THE RECORDS:
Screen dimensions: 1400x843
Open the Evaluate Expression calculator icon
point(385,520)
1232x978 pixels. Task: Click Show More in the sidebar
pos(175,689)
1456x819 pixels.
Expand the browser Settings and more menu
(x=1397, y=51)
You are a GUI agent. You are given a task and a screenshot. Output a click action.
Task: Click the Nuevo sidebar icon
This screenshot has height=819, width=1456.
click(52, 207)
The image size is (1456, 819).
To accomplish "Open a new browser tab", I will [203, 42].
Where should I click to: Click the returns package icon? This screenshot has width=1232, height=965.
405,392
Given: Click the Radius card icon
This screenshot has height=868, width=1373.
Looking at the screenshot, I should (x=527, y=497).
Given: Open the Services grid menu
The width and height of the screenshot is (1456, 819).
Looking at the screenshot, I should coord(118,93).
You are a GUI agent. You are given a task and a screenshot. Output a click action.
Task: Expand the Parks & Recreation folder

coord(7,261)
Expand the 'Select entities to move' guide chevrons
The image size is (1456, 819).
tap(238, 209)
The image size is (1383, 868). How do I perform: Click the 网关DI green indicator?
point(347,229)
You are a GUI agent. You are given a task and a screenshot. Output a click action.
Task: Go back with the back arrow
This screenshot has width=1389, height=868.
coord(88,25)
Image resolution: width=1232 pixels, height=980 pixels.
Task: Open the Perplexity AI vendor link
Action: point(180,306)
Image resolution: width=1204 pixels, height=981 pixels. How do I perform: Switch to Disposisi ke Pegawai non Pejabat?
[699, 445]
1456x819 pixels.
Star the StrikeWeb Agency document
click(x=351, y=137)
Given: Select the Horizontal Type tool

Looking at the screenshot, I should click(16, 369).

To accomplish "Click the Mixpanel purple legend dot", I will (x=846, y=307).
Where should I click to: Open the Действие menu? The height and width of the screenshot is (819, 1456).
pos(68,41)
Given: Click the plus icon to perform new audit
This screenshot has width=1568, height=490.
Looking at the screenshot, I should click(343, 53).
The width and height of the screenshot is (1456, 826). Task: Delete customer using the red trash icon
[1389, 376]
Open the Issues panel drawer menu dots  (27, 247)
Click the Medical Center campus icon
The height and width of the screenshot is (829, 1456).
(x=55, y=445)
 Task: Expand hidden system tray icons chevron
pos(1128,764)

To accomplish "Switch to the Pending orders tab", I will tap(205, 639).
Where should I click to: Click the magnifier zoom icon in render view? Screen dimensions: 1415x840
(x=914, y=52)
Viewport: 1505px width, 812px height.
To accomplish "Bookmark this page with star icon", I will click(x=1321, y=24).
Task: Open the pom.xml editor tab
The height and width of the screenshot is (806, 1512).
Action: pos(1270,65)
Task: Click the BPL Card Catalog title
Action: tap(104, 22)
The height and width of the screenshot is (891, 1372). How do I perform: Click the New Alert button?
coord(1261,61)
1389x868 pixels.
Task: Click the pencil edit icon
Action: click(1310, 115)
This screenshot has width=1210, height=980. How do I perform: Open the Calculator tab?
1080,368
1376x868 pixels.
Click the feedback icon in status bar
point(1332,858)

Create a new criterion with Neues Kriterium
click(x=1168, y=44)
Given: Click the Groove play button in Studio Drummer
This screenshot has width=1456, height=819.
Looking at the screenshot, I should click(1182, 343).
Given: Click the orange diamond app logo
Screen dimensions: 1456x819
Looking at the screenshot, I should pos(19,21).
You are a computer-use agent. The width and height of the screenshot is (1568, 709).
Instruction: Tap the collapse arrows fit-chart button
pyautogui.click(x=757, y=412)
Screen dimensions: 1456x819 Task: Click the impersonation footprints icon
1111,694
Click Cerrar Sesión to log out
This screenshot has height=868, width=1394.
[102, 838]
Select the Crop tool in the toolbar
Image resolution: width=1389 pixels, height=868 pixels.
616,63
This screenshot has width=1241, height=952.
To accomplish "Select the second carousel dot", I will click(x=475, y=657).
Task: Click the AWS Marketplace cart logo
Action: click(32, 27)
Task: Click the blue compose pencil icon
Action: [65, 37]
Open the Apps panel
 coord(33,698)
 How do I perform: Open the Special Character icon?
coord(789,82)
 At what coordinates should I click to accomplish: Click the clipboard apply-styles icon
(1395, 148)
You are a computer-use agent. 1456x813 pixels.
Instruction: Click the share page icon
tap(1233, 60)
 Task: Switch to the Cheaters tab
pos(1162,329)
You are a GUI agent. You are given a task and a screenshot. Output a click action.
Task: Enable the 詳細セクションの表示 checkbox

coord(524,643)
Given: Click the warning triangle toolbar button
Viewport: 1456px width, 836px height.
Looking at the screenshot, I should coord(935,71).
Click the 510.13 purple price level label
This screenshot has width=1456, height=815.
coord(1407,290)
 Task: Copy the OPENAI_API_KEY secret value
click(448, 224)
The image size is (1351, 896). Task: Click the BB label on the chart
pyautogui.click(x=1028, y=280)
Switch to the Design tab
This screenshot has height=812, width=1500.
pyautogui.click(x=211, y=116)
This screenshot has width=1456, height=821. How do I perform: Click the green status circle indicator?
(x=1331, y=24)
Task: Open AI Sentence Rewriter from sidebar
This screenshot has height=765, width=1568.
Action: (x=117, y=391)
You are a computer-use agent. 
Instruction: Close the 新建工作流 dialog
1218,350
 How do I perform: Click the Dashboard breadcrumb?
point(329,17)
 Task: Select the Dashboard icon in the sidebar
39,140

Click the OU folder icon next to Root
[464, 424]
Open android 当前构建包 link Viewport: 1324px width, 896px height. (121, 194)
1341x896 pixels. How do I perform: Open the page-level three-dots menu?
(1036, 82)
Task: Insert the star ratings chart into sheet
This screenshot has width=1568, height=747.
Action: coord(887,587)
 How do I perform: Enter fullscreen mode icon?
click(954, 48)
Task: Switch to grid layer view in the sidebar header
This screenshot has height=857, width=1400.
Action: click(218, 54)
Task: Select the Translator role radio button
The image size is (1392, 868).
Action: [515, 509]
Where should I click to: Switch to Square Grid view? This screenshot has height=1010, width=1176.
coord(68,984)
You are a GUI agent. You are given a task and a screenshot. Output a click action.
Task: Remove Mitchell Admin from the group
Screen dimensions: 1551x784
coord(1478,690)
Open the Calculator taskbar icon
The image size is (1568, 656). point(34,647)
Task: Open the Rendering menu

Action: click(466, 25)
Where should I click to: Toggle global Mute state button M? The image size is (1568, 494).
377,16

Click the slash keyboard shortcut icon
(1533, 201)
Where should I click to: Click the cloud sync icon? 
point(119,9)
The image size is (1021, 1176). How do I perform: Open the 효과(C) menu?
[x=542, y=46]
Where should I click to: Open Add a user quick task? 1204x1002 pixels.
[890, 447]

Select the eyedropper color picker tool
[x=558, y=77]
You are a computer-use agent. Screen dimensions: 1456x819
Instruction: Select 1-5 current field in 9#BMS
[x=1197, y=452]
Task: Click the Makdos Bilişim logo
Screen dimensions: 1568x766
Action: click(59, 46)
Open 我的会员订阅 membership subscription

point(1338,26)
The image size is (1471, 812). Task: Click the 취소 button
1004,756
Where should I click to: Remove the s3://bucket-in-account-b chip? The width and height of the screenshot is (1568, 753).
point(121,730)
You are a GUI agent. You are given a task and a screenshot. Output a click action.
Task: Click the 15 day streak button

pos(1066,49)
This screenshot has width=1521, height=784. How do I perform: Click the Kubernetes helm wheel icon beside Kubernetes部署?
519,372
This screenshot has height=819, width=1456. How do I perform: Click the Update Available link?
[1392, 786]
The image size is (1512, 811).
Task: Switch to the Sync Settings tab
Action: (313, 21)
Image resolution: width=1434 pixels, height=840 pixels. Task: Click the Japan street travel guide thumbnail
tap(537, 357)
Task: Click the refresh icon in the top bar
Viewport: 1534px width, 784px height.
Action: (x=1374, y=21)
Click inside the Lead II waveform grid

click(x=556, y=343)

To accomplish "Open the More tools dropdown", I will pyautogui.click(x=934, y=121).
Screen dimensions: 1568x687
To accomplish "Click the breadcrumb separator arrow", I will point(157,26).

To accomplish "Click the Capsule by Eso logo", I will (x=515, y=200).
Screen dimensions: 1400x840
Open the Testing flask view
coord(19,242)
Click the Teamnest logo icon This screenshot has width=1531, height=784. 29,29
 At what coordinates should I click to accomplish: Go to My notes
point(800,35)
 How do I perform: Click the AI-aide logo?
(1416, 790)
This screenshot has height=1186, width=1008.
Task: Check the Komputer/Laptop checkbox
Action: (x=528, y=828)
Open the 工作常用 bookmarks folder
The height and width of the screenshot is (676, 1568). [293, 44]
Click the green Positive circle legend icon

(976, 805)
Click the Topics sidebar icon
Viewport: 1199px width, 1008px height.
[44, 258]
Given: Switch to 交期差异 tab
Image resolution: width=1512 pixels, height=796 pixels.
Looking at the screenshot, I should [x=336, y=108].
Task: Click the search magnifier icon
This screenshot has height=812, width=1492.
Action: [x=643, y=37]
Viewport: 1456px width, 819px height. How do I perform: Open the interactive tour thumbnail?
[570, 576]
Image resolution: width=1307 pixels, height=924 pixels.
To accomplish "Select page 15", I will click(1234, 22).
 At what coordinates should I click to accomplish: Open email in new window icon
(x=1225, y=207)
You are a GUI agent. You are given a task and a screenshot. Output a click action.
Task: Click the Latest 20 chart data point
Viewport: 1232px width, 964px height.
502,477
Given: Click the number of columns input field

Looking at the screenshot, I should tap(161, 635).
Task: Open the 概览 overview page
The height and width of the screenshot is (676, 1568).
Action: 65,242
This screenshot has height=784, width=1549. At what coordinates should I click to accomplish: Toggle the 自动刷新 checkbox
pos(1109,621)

WHAT IS EXPECTED:
Set down only the line containing "Viewport: 1232px width, 964px height." and the lines after it through the end, exactly as they appear above.

TASK ANSWER:
Viewport: 1232px width, 964px height.
502,477
Given: Click the number of columns input field

Looking at the screenshot, I should tap(161, 635).
Task: Open the 概览 overview page
The height and width of the screenshot is (676, 1568).
Action: 65,242
This screenshot has height=784, width=1549. At what coordinates should I click to accomplish: Toggle the 自动刷新 checkbox
pos(1109,621)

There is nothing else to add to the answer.